The below mentioned tables; Tables 3-5 show the descriptive statistics of the respective sessions.
Table 4: Descriptive statistics for session 2 – prosthodontics.
Table 5: Descriptive statistics for session 3 – conservative dentistry.
A graphical representation of the means of the post-test scores of video and live group of three sessions is as follows:
Figure 2 shows that in session 1, the live group was associated with a post-test score of M=91.2 which was numerically greater than that of its video counterpart with a post-test score of M=80.9.
Figure 3 shows that in session 2, the live group was associated with a post-test score of M=73.7 which was numerically greater than that of the video group with a post-test score of M=64.06.
Figure 4 shows that in session 3, the live group was associated with a post-test score of M=86.12 which was numerically greater than that of the video group with a post-test score of M=76.86.
This study was pursued to appraise the proficiency of the third-year dental students and their notion towards the utilization of live and video demonstration in their early years of approaching dentistry.
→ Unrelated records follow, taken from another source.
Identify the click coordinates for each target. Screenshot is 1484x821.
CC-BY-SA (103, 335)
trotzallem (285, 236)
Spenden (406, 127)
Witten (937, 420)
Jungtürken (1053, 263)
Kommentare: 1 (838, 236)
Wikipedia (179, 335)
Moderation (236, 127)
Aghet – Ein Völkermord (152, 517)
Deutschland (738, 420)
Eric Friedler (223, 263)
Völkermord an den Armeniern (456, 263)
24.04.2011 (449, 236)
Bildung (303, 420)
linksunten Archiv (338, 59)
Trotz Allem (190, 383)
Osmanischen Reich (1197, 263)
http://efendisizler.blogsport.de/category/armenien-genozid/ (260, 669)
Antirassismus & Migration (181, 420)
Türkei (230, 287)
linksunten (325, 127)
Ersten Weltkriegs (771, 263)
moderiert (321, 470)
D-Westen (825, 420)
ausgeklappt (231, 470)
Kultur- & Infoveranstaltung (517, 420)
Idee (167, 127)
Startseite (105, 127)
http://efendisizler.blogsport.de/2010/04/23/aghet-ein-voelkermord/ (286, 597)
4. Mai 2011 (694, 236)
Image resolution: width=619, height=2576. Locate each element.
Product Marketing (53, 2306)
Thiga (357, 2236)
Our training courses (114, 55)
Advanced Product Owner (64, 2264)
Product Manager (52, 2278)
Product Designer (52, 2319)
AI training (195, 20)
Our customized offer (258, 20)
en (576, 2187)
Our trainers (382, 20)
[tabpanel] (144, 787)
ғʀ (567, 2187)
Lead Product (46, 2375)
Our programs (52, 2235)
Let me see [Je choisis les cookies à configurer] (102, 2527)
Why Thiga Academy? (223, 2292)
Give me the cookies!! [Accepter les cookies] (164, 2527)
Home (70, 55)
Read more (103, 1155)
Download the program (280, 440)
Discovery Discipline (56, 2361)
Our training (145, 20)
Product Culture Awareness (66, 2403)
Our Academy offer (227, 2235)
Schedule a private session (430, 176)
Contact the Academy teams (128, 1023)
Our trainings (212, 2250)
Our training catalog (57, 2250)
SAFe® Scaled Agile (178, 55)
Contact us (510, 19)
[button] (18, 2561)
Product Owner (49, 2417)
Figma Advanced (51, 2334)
As per the pre-test assessment, pupils of both live and video group had similar baseline knowledge. Nevertheless, in the post-test scores, the live demonstration group was estimated to be effective than the video group in their scores in all three sessions.
One issue that proved impediment was the limited number of pupils in each group. Nonetheless, the finite group of 13 pupils in number proved effective as there was a possibility of better interaction between the students and the teacher. Moreover, the limited number of students in each group provided an opportunity to visualize the live demonstration better and perceive the detailed instructions of the teacher in a fitter manner rather than in a voluminous group. The other merit in this study is that it could able to cover three clinical procedures pertaining to three different disciplines of departments respectively.
The limitations to this study when compared to the other similar studies is that it did not provide the students with the luxury of viewing both live and video demonstration and then complimenting on their desire and the results. One other thing that this study could have done differently is that the students could have had an exposure to the respective procedures on patients by applying the recent knowledge they perceived either through live or video demonstration based on the group where they were assigned.
The standardization protocol was followed by means of making both the live and video demonstration viewable only once for the respective groups. The difference in this study is that it has focused mainly on which type of demonstration gained the upper hand with adherence to strict protocols where either of the demonstration did not have any other models or additional study materials as a form of supplementary source of teaching despite the professor him/her-self. One other difference is that the questionnaire was strictly assessed academically rather than an opinionated questionnaire.
This study is just small steps to a much greener side with superlative advances and complex treatment procedures with a more technologically improvised armamentarium.
In our study, the live demonstration had out-performed its video counterpart in all the three sessions. However, it must be emphasized that the effectuality of the live demonstration solely lies on the potentiality and the skill of the demonstrator. There is a need for further investigation as there has to be more studies designed to include more subjects and also a thorough clinical teaching in various disciplines of dentistry.
Video demonstration alone has not stood up to its expectations when compared to the live demonstration. Live demonstration has of course proved to be ‘top-notch’ as it had the luxury of having an interaction with the demonstrator for any clarification then and there which was lacking in the video counterpart. All the more, with a helping hand of the visually appealing impact of multimedia and video demonstrations, especially in this golden era of technology may probably reinforce more interest and thereby prove extra benefit to the students inevitably in the days to come.